Not Everywhere, Not Always
The Conditional Impact of AI on Innovation Performance
The Conditional Impact of AI on Innovation Performance

Incumbent firms across R&D-intensive industries have invested heavily in AI, with the expectation to increase innovation performance by accelerating development cycles, reducing costs, and enabling new knowledge recombination- Yet, observed innovation performance effects remain modest and uneven. Prior research provides limited guidance for resolving this puzzle. Existing studies tend to (i) treat AI’s impact as homogeneous across all innovation stages, (ii) focus predominantly on efficiency gains, and (iii) fall short in explaining why the anticipated impact of AI on innovation performance fails to materialize in practice. As a consequence, managers face persistent uncertainty about where, when, and how AI meaningfully contributes to innovation outcomes.

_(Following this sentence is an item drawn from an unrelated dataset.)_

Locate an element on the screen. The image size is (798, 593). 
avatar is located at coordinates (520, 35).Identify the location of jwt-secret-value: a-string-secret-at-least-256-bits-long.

To address these blind spots, following study examines the scope and boundary conditions of AI’s impact on innovation performance from a process-level perspective. It draws on a revelatory singlecase study of a large European-US pharmaceutical incumbent with high R&D intensity and advanced AI readiness. The analysis focuses on AI use across the early drug discovery process, a strategically critical activity that both drives innovation performance, attracts substantial AI investment and comprises five sequential stages: target identification, target validation, hit discovery, hit-to-lead, and lead optimization. The findings show that AI’s impact on innovation performance is highly uneven and strongly conditional on stage-specific characteristics.
In target identification, AI improves efficiency and, in some cases, quality, yet only when data availability and mechanistic understanding are strong. In target validation, AI plays a minimal role, despite this stage accounting for a substantial share of early-stage project failure. In hit discovery and hit-to-lead, AI accelerates search and iteration, but performance gains remain localized and primarily efficiency-based. In lead optimization, AI supports multiparameter optimization, yet improvements in compound quality depend heavily on predictive accuracy. Because failures at this stage often stem from pharmacokinetic, pharmacodynamic, and toxicity limited quality gains constrain downstream success. Overall, AI improves local process efficiency but does not generate proportional improvements in innovation success or quality across the full process. Performance effects are asymmetric, stagedependent, and fragile, rather than cumulative. The study contributes to innovation research by demonstrating that AI does not function as a broadly enabling innovation capability. Instead, its strategic value is contingent on task structure, data regimes, and the alignment between algorithmic strengths and process-critical decision points. These findings help explain why AI adoption by incumbents does not automatically translate into sustained performance effects: efficiency gains at isolated stages are insufficient to overcome systemic uncertainty in innovation processes. For managers, the results underscore the need for selective AI deployment aligned with specific stages rather than firm-wide adoption strategies.